Que el mundial no nos devuelva al clóset

28 de junio: Día Internacional del Orgullo LGBTI+

A 57 años de la revuelta de Stonewall, el significado sobre el orgullo vuelve a ponerse en juego: el cruce entre el Mes del Orgullo y el Mundial de Fútbol masculino invita a preguntarnos qué hacemos con aquellos lugares que nos expulsaron, pero que también forman parte de nuestra memoria afectiva.
Cada junio, cuando llega el Día Internacional del Orgullo LGBTI+, volvemos sobre una historia conocida. Una historia que comienza en la madrugada del sábado 28 de junio de 1969, cuando una razzia policial 1en el bar Stonewall Inn, en Nueva York, encontró algo distinto de lo que esperaba: resistencia. Travestis, personas trans, lesbianas, gays, trabajadorxs sexuales y jóvenes expulsades de sus hogares respondieron a años de violencia institucionalizada organizando una revuelta que se convertiría en uno de los hitos fundacionales de los movimientos de diversidad sexual en todo el mundo.

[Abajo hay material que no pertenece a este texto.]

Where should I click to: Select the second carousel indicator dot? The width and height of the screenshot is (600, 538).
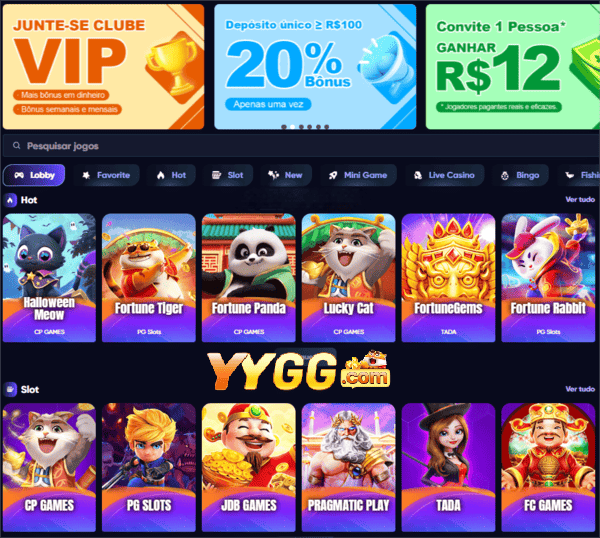coord(292,127)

Si bien la Revuelta de Stonewall es el origen compartido y extendido a nivel global, nuestro país tiene su propio punto de inicio, con sus texturas y sus disputas particulares. En la Argentina de 1992, el clima político hacia las disidencias sexuales seguía siendo profundamente hostil. Los edictos policiales habilitaban detenciones arbitrarias por "escándalo en la vía pública", una figura aplicada sistemáticamente contra personas del colectivo LGBTIQ+. Esto establecía un ambiente en el que la visibilidad pública era un acto con consecuencias concretas sobre el trabajo, la familia y la propia seguridad.

En ese contexto, un grupo de activistas de distintas agrupaciones comenzaron a imaginar algo que no había ocurrido antes en el país: una marcha pública, en las calles, bajo la consigna del orgullo. Si bien la fecha original iba a ser el 28 de junio -aniversario de Stonewall-, se terminó realizando el 3 de julio debido a las elecciones legislativas en la Ciudad Autónoma de Buenos Aires2. Desde el principio, quienes la organizaron entendieron que para hacer posible la convocatoria debían contemplar los riesgos reales que implicaba mostrarse. Por eso anunciaron que habría máscaras disponibles para quienes quisieran marchar sin revelar su identidad.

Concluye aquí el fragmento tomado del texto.